Hanya saja, kondisi tidak pasti dan ledakan virus Corona terjadi di sejumlah kota besar di Indonesia, membuat penjualan ritel ini kembali mengalami penurunan. Menurut Bank BI, angkanya bisa lebih dari 10%. Hal Tersebut dipicu karena kebijakan PSBB oleh sejumlah wilayah, untuk menekan laju penyebaran virus.
Tetapi, kondisi tersebut jauh lebih baik karena, beberapa sektor mengalami peningkatan permintaan. Seperti, bahan bakar kendaraan bermotor, serta beberapa kebutuhan rumah tangga. Penurunan yang terjadi pada Rabu, 11 November 2020 Rupiah menjadi yang terburuk di semua mata uang Asia.
Prediksi Dolar Terus Menurun
Sepertinya, penurunan tipis tersebut tidak perlu membuat pasar takut karena, para pakar memberikan prediksi bahwa Dolar masih belum bisa perkasa. Walaupun, sentimen positif dari sejumlah negara terhadap presiden Joe Biden terus menguat. Terutama soal hubungan dagang mereka dengan China.
Pemicu terbesar dari perlemahan Dolar Amerika adalah kebijakan dari Presiden Joe Biden terhadap perdagangan Internasional mengenai pengurangan ketidakpastian.
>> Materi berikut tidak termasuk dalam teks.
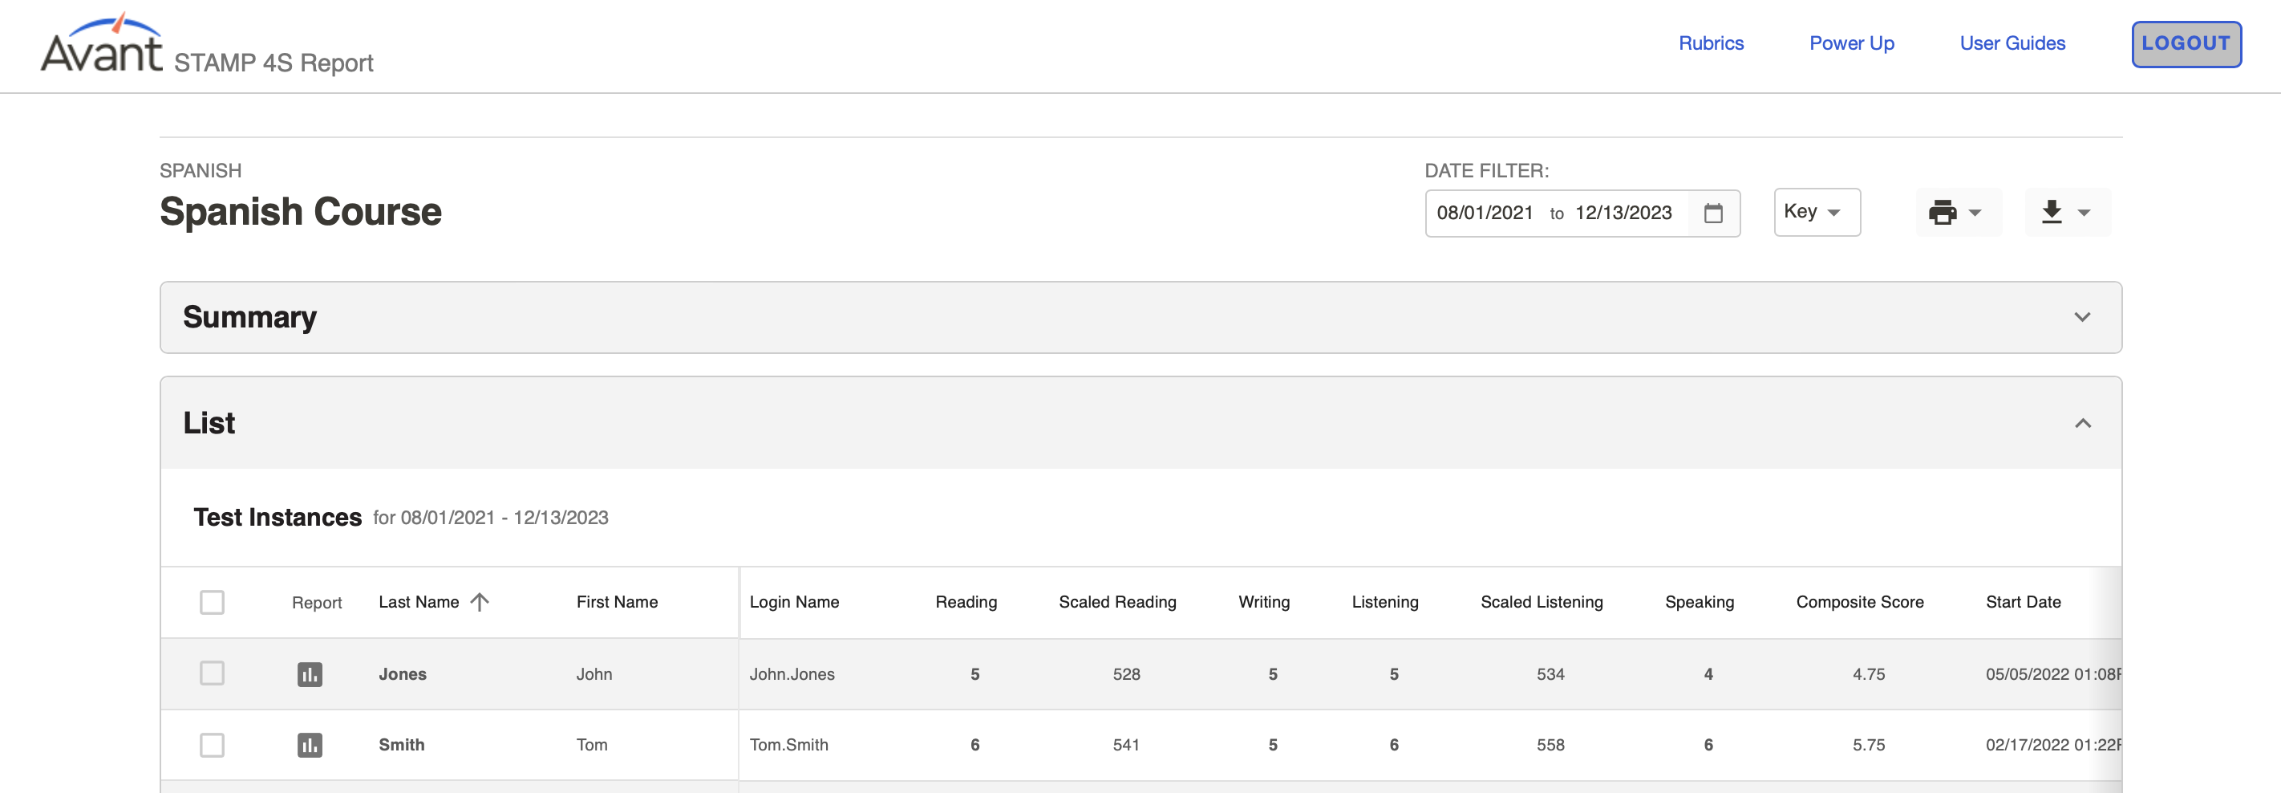Collapse the List section
The image size is (2281, 793).
(x=2082, y=424)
Hal ini terjadi karena, pemerintahan lebih mengutamakan konvensional. Pembangunan beberapa aliansi serta taktik seputar negosiasi dan ancaman terbesar mengenai tarif dulu.
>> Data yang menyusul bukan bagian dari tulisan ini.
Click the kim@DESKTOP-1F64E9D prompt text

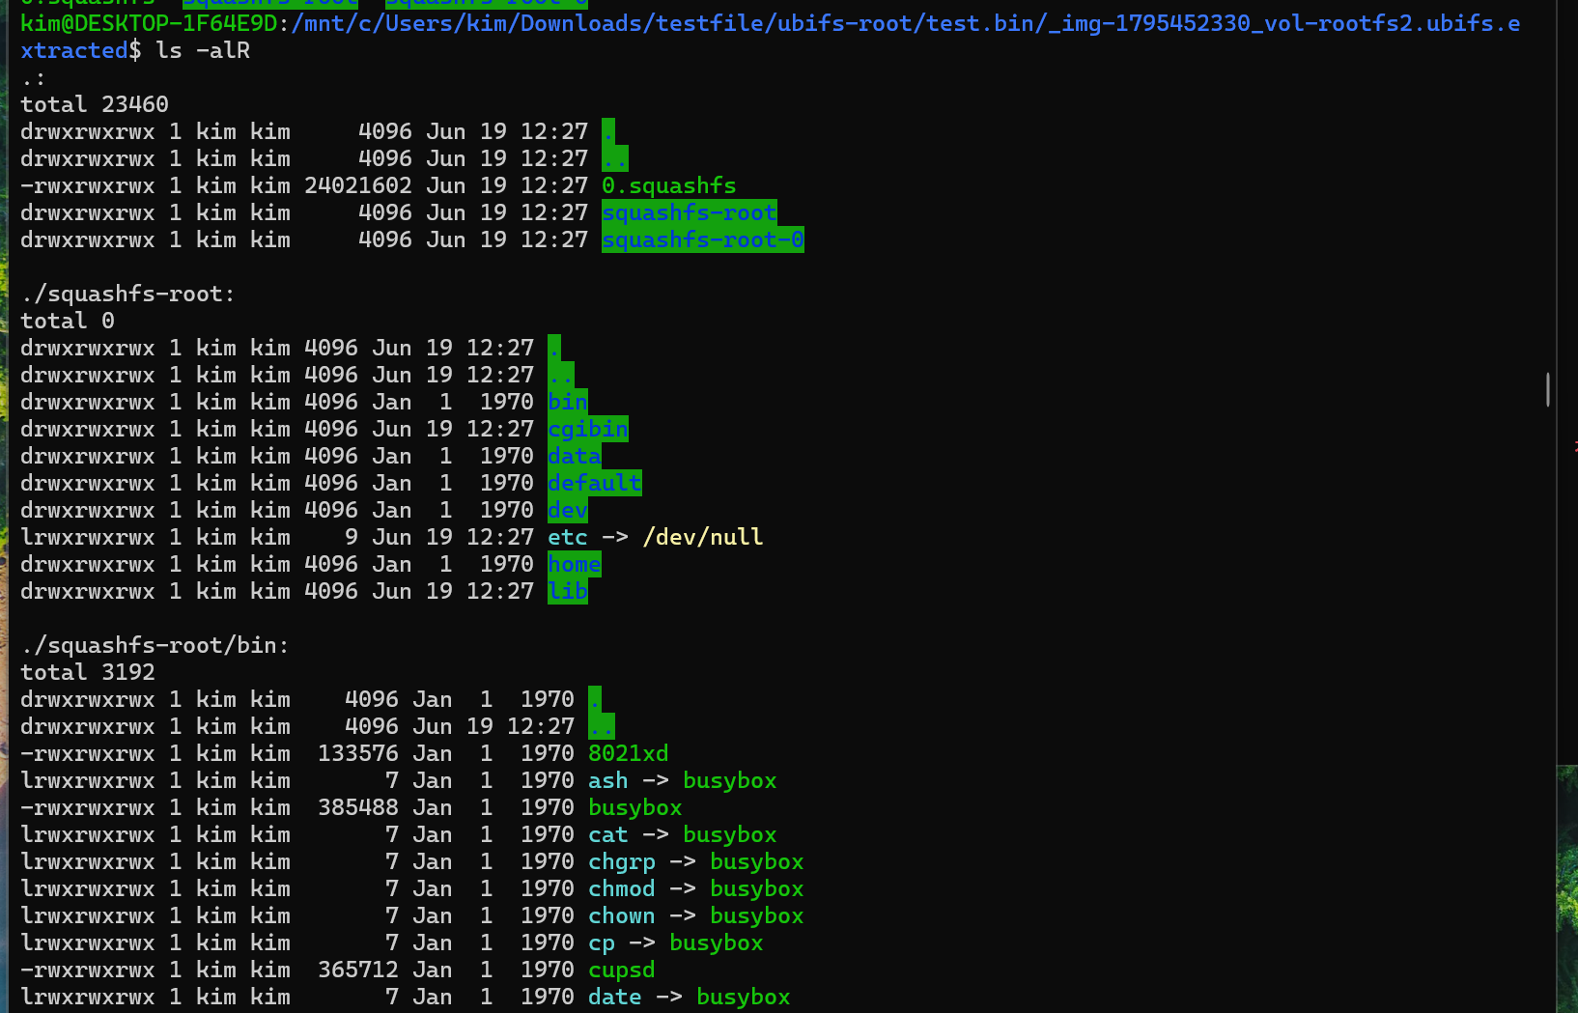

Memang masih terlalu dini dengan ramalan tersebut, karena pemerintahan belum berjalan. Sementara, seluruh dunia masih menunggu sikap Donald Trump kedepan. Apakah mereka ingin menggugat ataukah tidak. Keadaan Tersebut merupakan angin segar bagi sejumlah mata uang di Asia, seperti, Yen, Bath, Rupiah, hingga Ringgit.
Mereka mempunyai potensi besar terjadi penguatan signifikan tahun 2021. Apalagi, menurut pakar, Mata uang Indonesia mampu menyentuh level Rp13.000,- per Dolar.Angka psikologis yang dinantikan oleh sejumlah pihak. Pasca virus corona, nilai tersebut seakan susah untuk ditembus. Walau, berbagai kebijakan sudah ditetapkan.
Rupiah Vs Dolar
Bila dibandingkan kekuatannya sampai akhir tahun ini, rupiah tetap masih perkasa bahkan, hampir di seluruh mata uang Asia. Perbaikan ekonomi dan kepastian dengan hadirnya vaksin membuat pasar semakin percaya, Indonesia adalah negara pertama yang mampu keluar dari krisis.
Hal ini juga di picu dengan pertumbuhan beberapa sektor dalam negeri Walaupun, angkanya masih menunjukkan hasil negatif. Namun, setidaknya setiap bulan mengalami kenaikan. Apalagi, saat ini Jakarta, sebagai pusat bisnis dan perdagangan kembali menerapkan PSBB Transisi.
Hal Tersebut memberikan jaminan para investor untuk datang dan menanamkan modalnya di Indonesia. Pemicu lainnya adalah UU Cipta kerja yang dirasa sangat potensial. Apalagi, gelombang demo sudah mulai mereda, menunjukkan bahwa masyarakat sudah mulai menerima berita yang benar.
Jika, melihat kondisi seperti ini bukan tidak mungkin, penguatan Rupiah akan terus terjadi bahkan untuk tahun depan sekali pun. Faktor lain sebagai pemicu adalah keyakinan pasar terhadap iklim usaha di Indonesia sudah mulai menemukan titik kenyamanan. Banyak kepastian hukum diberikan serta perizinan lebih dipermudah.
Sentimen positif ini semoga bisa terjaga dengan situasi dan suhu politik yang kondusif. Apalagi, efek Biden masih akan terasa dan membuat Rupiah semakin perkasa. Walaupun, menurut beberapa ekonom efek ini tidak akan berlangsung lama. Namun, kenyataan Rupiah mendekati Rp13.000,- semakin besar.